En interne, la Garantie Promo suscite à la fois enthousiasme et inquiétude.
Logique. A l’enthousiasme de guerroyer répond l’inquiétude de la complexité. Huit pages de leaflet sont nécessaires pour présenter le détail des conditions et du fonctionnement de la Garantie Promo. Ce qui n’est pas sans rappeller les cinq pages de prospectus que Carrefour avait dû réquisitionner il y a quelques années pour présenter sa carte… Informatiquement, assure-t’on chez Leclerc, la mécanique est huilée. Est-elle suffisamment évolutive pour s’adapter instantatément à la fertile imagination promotionnelle des industriels, dont l’obsession est la non-comparabilité de leurs offres ? A suivre…
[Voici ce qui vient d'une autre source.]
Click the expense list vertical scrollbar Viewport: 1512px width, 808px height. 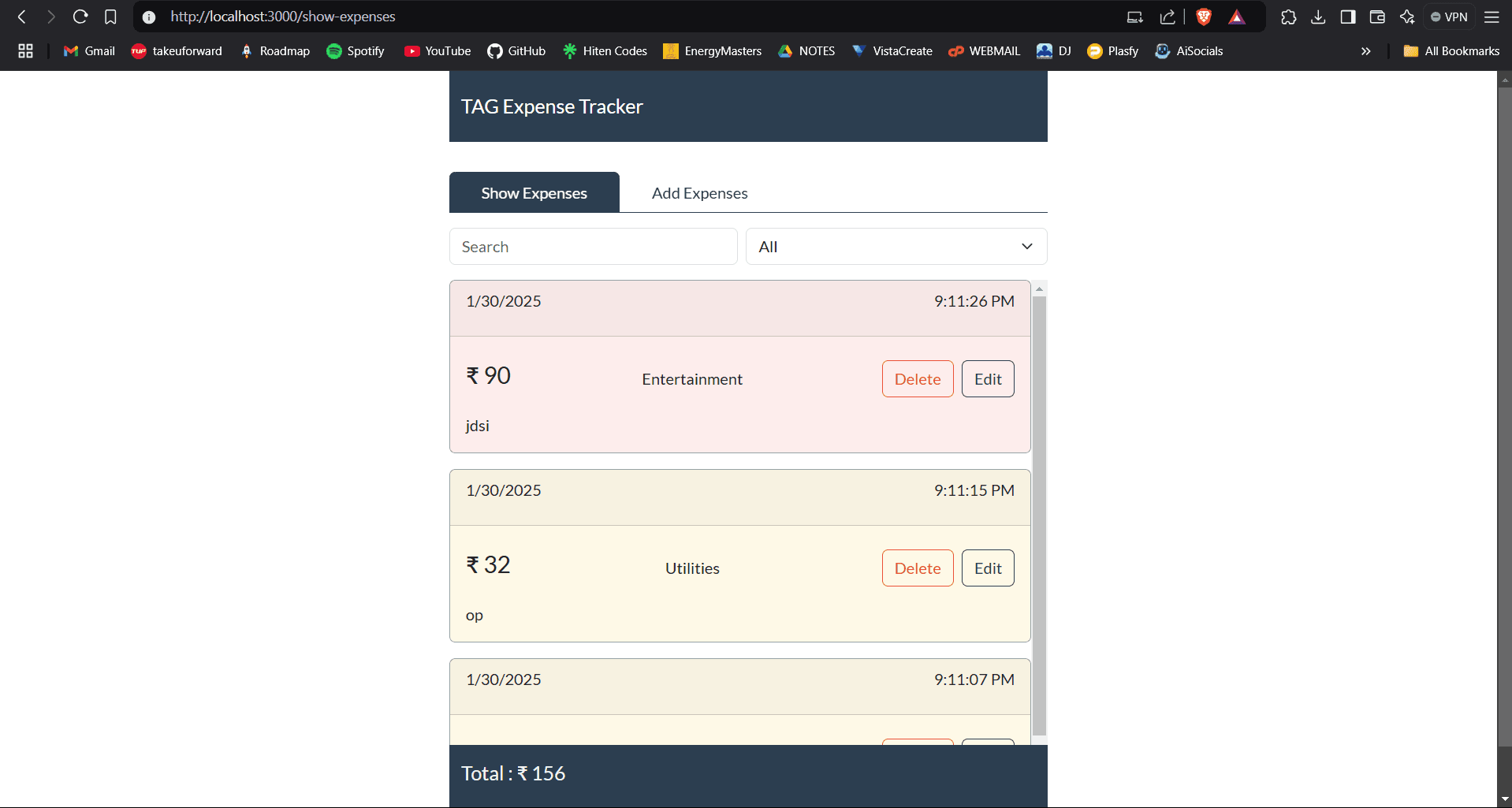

Evidemment, le programme est bordé. Pas de fruits et légumes, de produits frais à la coupe ou de vins. Obligation de comparer des conditionnements identiques. Exclusion des lots physiques avec des combinaisons de produits, des lots virtuels composés de produits différents ou encore des avantages liés aux programmes de fidélité, etc. Voilà qui est bien abscon ! Le risque de l’indigestion est réel. « Un client auquel on rend de l’argent fini toujours par comprendre», retorque un adhérent. Vrai. C’est même là le génial apport de la Garantie Promo. Laquelle ne produira néanmoins son effet que si le client a pleinement confiance dans la promesse, d’autant que le remboursement est différé (jusqu’à 6 à 7 semaines). Et la confiance nait bien davantage de la simplicité que de la complexité, par principe source de méfiance.
Carrefour sera le concurrent le «plus coûteux» pour Leclerc
Dernier risque, et non des moindres : l’indigestion… économique. Quel sera le coût de pareil engagement ? «Supportable», assurent les uns, arguant de la modélisation effectuée depuis des mois. «0,5 % du CA», précisent d’autres. Ce qui, pour le coup, n’est pas si supportable ! Sauf… si les industriels sont sollicités après-coup. Une certitude, selon les modélisations : Carrefour sera le concurrent le plus… coûteux pour Leclerc. Rien de surprenant au vu de la puissance de frappe de l’enseigne.
Autre approche, là encore évidente : ce sont les Leclerc les moins performants en prix qui «se» coûteront le plus cher. Ou, autrement dit, la meilleure façon de limiter le coût de la garantie sera d’être irréprochable en prix. Ce qui incitera donc ceux qui ne le sont pas à faire les efforts nécessaires. Et si c’était ça, finalement, l’intérêt premier de la Garantie Promo ? Homogénéiser plus encore la performance prix de l’enseigne.